Aim -> Copy out word for word the stretch of data from the line containing "901x520 pixels. At" through the line containing "will click(x=520, y=313).", both included.

Supplied data ->
--
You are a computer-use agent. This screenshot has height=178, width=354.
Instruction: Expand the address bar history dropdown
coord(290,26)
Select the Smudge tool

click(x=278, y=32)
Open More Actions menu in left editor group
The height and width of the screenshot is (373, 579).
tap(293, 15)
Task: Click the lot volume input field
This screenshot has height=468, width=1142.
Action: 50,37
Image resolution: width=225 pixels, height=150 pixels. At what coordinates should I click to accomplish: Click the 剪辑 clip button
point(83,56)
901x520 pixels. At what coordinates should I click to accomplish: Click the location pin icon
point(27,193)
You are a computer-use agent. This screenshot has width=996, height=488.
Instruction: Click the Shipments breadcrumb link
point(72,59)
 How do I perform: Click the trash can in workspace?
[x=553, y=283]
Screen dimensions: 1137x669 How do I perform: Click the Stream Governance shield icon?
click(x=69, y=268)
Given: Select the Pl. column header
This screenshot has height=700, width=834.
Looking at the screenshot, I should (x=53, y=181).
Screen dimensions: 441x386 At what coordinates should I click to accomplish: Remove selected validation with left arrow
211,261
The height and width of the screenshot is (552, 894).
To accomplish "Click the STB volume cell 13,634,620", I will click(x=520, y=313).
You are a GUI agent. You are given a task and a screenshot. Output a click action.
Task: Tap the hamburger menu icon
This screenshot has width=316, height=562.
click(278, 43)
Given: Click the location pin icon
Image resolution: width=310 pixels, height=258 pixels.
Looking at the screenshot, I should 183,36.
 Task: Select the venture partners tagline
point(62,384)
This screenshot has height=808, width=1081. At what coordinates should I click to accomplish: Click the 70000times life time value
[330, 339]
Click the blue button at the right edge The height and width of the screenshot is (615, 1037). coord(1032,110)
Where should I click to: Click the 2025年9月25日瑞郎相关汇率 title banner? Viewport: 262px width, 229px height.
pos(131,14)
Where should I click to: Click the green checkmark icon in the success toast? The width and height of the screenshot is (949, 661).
--
Answer to the task ->
901x520 pixels. At what coordinates should I click to accomplish: Click the location pin icon
point(27,193)
You are a computer-use agent. This screenshot has width=996, height=488.
Instruction: Click the Shipments breadcrumb link
point(72,59)
 How do I perform: Click the trash can in workspace?
[x=553, y=283]
Screen dimensions: 1137x669 How do I perform: Click the Stream Governance shield icon?
click(x=69, y=268)
Given: Select the Pl. column header
This screenshot has height=700, width=834.
Looking at the screenshot, I should (x=53, y=181).
Screen dimensions: 441x386 At what coordinates should I click to accomplish: Remove selected validation with left arrow
211,261
The height and width of the screenshot is (552, 894).
To accomplish "Click the STB volume cell 13,634,620", I will click(x=520, y=313).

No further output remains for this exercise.